Socioeconomic conditions, biological and psychosocial factors as well as health care service provision, prevention programs as well as individual lifestyles are major determinants for health and illness of women and men. Diseases causing a great number of deaths and prematurely occurring deaths in a particular population indicate a need for preventive interventions on all these determinants. The World Health Organization points out that setting-oriented interventions enhance the effectiveness and sustainability of such programs [19, 20]. In Austria, more than two thirds of deaths between 2010 and 2012 were caused either by diseases of the circulatory system or by cancer. Comparing those Austrian federal states with high death rates with those with low rates due to the two leading causes of death shows that up to one third of these deaths are potentially preventable. These results are consistent with the 20 % to 40 % of premature preventable deaths analysed by Yoon et al.  for the United States.
These findings suggest that the preventive potential for diseases of the circulatory system as well as for cancer needs to be realized. Particularly the eastern and southern federal states of Austria-Burgenland, Vienna, Styria and Carinthia -have a high potential for reducing premature mortality. In some federal states, the differences between women and men are particularly striking. The potentially preventable deaths due to circulatory diseases in Tyrol are 7.9 % for women and only 3.0 % for men, whereas for cancer the percentage in Burgenland is 15.6 % for women, and 24.2 % for men (see Tables 1 and 2). For circulatory diseases these differences are particularly high in Vorarlberg and Styria favouring women with lower preventive potentials for deaths in both federal states. Women in Salzburg had the highest rate of potentially preventable deaths from cancer. In Burgenland men had the highest rate of potentially preventable deaths from cancer. It is highly relevant to know about these sex-specific disparities in potentially preventable deaths in Austria to open the floor for further research on the causal effects, as their causes are not yet clear.

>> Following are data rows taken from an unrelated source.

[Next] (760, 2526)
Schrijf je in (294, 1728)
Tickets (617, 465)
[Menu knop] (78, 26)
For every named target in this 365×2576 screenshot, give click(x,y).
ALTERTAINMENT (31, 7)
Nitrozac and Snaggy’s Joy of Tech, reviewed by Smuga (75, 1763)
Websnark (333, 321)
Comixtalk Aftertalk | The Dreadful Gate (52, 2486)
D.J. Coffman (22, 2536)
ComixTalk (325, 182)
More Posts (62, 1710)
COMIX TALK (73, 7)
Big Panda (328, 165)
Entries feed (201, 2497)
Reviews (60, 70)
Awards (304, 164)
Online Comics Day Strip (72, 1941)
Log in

Economic data reveal disparities between the populations in south-eastern and western Austria. Median income from employment differs between women and men, and among the federal states . This gap is at least to some extent likely to explain the differences in mortality between the federal states. In addition, the distribution of unhealthy lifestyle factors varies between the states. Long-term trends show regional lifestyle-differences clearly, with healthier lifestyles in the west of Austria, both in women and men [22, 23]. In terms of health care services provision, women with cerebrovascular diseases in Styria, for example, attain insufficient therapeutic interventions which could also be a reason for premature deaths in women . Although such regional disparities are plausible co-factors for the differences assessed, analyses of aggregate-level data does not allow to distinguish between individual-level factors, composite measures of variables and context effects on regional mortality. A further limitation of the study is using the current national life expectancy as an age limit for preventable deaths. It could exclude some preventable deaths due to cardiovascular disease and cancer if life expectancy is reduced by higher mortality due to other causes. In addition, our analyses are based on single causes of death reported in death certificates. These might be affected by reporting bias. Biased regional differences, however, seem unlikely, as the autopsy rate, an indicator for confirmed causes of deaths, shows. The mean autopsy rate in Austria between 2010 and 2012 was on average 15.7 % of all deceased . In this period, Carinthia and Styria had rates below 10 %, Salzburg almost 12 %, Burgenland and Tyrol almost 15 %, and the other federal states were above the mean average. Quality checks for autopsies and for non-autopsy deaths are non-existent in Austria. Sex-specific numbers of autopsies are also not available in Austria, additionally limiting sex-specific analyses.
Finally, and in contrast to the study by Yoon et al.  on 50 states, our study encompasses the nine Austrian federal states. Therefore, just one federal state annually was taken as a benchmark for computing preventable deaths. The minimum death rates were averaged across the three years of study and stratified by age-group, sex, and cause of death and yielded robust results as 14 of the 16 computed minimum death rates were located in the three western states of Austria (Vorarlberg, Tyrol, Salzburg). Therefore, we consider this a reasonable procedure.